Despite this long history, the impeachment process raises several questions related to congressional rules and constitutional law. These include what is meant by the Constitution’s term “high crimes and misdemeanors” and what is the nature of the trial the Senate must conduct if the House files articles of impeachment.

The language regarding impeachment dates to centuries-old English law and represents a compromise of the Founding Fathers. One difficult issue was determining the seriousness of an offense that would lead to impeachment. The Founding Fathers debated whether an impeachable offense must reflect “corrupt conduct” or merely “malpractice or neglect of duty.”

Another sticky issue faced by the Founders was who should be the jury: The Senate, a judicial panel or a combination of the two? In arguing for the Senate, Alexander Hamilton summarized in Federalist No. 65 in 1788 the intent of impeachment: “Is it not designed as a method of NATIONAL INQUEST into the conduct of public men?”

The final language in Articles I and II of the U.S. Constitution gives the House of Representatives the “sole power” to impeach a federal officer by majority vote, a process akin to an indictment by a grand jury. The Constitution gives the Senate “sole power” to try all impeachment cases and requires “concurrence of two thirds of the members present.” The Constitution also states the chief justice of the U.S. Supreme Court will preside at a Senate trial for presidential impeachments.

Over the decades, the Senate has conducted formal impeachment proceedings 20 times, resulting in eight acquittals, eight convictions (all federal judges), three dismissals and one resignation. Presidents Johnson, Clinton and Trump last year were the most notable to be found not guilty by the Senate after the House voted to impeach. In addition to trying impeachment charges, the Constitution gives the Senate the power — without mentioning a vote count — to disqualify a convicted officer from holding public office again. Under Senate rules, disqualification has happened twice, both by majority vote and involving federal judges (see footnote 856).

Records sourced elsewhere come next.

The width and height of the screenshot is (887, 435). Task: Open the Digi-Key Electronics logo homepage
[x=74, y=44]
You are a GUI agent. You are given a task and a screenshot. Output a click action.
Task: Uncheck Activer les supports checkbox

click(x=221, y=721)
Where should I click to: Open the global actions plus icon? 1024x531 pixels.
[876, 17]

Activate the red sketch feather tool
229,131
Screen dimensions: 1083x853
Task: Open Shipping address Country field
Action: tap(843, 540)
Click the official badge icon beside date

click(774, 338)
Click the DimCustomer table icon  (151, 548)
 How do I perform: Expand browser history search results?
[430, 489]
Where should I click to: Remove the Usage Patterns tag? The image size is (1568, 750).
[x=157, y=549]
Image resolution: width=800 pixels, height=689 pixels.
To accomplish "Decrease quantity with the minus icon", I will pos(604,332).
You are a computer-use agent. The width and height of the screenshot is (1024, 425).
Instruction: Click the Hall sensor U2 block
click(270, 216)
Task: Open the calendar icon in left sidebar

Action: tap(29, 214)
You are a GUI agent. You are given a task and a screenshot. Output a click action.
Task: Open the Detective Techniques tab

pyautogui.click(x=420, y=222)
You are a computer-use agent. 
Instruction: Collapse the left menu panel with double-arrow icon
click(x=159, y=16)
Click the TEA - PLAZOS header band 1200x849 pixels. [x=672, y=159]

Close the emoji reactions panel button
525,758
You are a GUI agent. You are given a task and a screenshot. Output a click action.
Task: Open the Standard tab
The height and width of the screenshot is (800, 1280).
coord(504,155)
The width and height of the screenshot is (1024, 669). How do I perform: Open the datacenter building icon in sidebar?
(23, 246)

With high-profile impeachment inquiries, such as those involving Clinton and now Trump for the second time, the debate over what the Founding Fathers meant by “high crimes and misdemeanors” reignites. In an unsuccessful attempt to impeach U.S. Supreme Court Justice William O. Douglas in 1970, then-U.S. Rep. Gerald Ford of Michigan — who later became vice president and then president after Nixon’s resignation — provided this blunt assessment: “An impeachable offense is whatever a majority of the House of Representatives considers it to be at a given moment in history.”

Individual senators decide for themselves whether the official must have committed an indictable offense to be convicted; no Senate rule or constitutional provision imposes that requirement.

The U.S. Supreme Court last weighed an impeachment issue in 1993. Then former U.S. District Court Judge Walter Nixon of Mississippi, who was tried in federal court and convicted of perjury and removed through impeachment, challenged the use of a Senate committee “to receive evidence and take testimony,” rather than the full Senate.

His counsel argued that the Constitution required the full Senate to hold a trial. But, the U.S. Supreme Court unanimously held the question was not reviewable by the courts, citing the language in the Constitution that says “the Senate shall have the sole power to try all impeachments."

“While courts possess power to review legislative action that transgresses identifiable textual limits, the word ‘try’ does not provide such a limit on the authority committed to the Senate,” Chief Justice William Rehnquist wrote, extending what is known as the “political question doctrine” to impeachments.

In the 1999 Senate trial of Clinton, the Senate considered a motion to dismiss the case shortly after its outset. The motion, which required a simple majority vote and not a two-thirds vote, failed. But neither the Senate’s impeachment rules nor the Constitution specifically addresses that possibility.